Tuesday, January 15, 2013

Getting Your Hair Cut

"I should probably be looking at this hair, instead of the camera. Fuck it"



So I just got back from getting my haircut. Literally the most productive thing I've done over winter break. I thought about it before I left my house and I couldn't remember the last time I put jeans on while the sun was shining. Some people call that "sad",  but I call it "sad". So I woke up today and was like hmm my hair sort of looks like a homeless persons hair, so I should get it cut. And I'm not like a normal male where one of my buddies can shave it all off. My hair is full and luscious and deserves expert care. But I hate getting my hair cut. I'd rather go on 100 first dates and go bowling 50 times than the one day I have to get my hair cut.

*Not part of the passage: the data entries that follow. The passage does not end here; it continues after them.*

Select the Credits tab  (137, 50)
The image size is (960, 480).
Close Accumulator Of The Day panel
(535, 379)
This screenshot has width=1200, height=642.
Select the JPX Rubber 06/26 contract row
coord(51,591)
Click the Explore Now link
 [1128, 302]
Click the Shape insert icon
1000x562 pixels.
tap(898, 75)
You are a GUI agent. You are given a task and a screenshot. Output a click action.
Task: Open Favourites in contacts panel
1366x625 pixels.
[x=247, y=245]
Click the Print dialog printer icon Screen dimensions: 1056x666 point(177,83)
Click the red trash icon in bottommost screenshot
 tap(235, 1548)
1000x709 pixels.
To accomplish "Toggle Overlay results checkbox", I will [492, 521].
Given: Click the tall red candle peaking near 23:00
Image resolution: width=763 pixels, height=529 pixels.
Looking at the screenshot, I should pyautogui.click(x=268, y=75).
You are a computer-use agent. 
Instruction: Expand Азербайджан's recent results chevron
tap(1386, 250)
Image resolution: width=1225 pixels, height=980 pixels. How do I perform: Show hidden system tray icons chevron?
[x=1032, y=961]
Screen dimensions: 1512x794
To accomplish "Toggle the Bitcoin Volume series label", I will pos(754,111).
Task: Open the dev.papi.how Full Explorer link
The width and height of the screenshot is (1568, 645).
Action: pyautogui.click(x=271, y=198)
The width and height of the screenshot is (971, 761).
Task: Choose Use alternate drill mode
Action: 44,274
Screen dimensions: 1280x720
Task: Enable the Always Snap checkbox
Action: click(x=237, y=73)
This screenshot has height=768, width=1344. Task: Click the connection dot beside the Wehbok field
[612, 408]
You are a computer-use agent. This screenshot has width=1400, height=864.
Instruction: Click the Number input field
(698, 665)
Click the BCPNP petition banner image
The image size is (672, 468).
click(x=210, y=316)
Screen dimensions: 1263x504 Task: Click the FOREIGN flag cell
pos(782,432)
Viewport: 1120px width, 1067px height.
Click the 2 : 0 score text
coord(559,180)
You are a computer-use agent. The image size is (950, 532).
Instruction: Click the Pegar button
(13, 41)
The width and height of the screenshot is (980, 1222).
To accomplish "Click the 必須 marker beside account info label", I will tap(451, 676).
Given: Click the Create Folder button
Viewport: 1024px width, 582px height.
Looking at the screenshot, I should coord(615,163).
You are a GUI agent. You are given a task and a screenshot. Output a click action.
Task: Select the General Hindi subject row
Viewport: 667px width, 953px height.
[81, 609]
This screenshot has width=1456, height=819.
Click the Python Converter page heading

So I chose Supercuts as the place to get it cut. But it's ridiculous, I'm tired of living in a world where my haircuts can't be "super" and "pro" at the same time. (Reread that last sentence until you understand the joke, then move on) So my hatred for getting my hair cut starts immediately when I walk through the doors when one of the workers will ask "what can we do for you today?" Like uhh this is the place I come to buy new dildos, right? Obviously, I want a haircut lady. And I hate all the workers there, and it's not because they're ugly, even though they usually are, it's because they insist on talking to you the whole time. It's truly an introvert's worst nightmare. Like lady, I dont do small talk unless I'm trying to sleep with you, but I'm not because your hair is a weird color and you look like the computer whiz lady from "Criminal Minds". Why do they have to talk to me? I mean I'll pay extra for the hairdresser who is comfortable with silence. Then it hits you. You realize that this person is literally going to decide your confidence for the next 3 months. Your hair is vital to how good you feel and people who are important or famous that have a bad head of hair are running their lives into the ground.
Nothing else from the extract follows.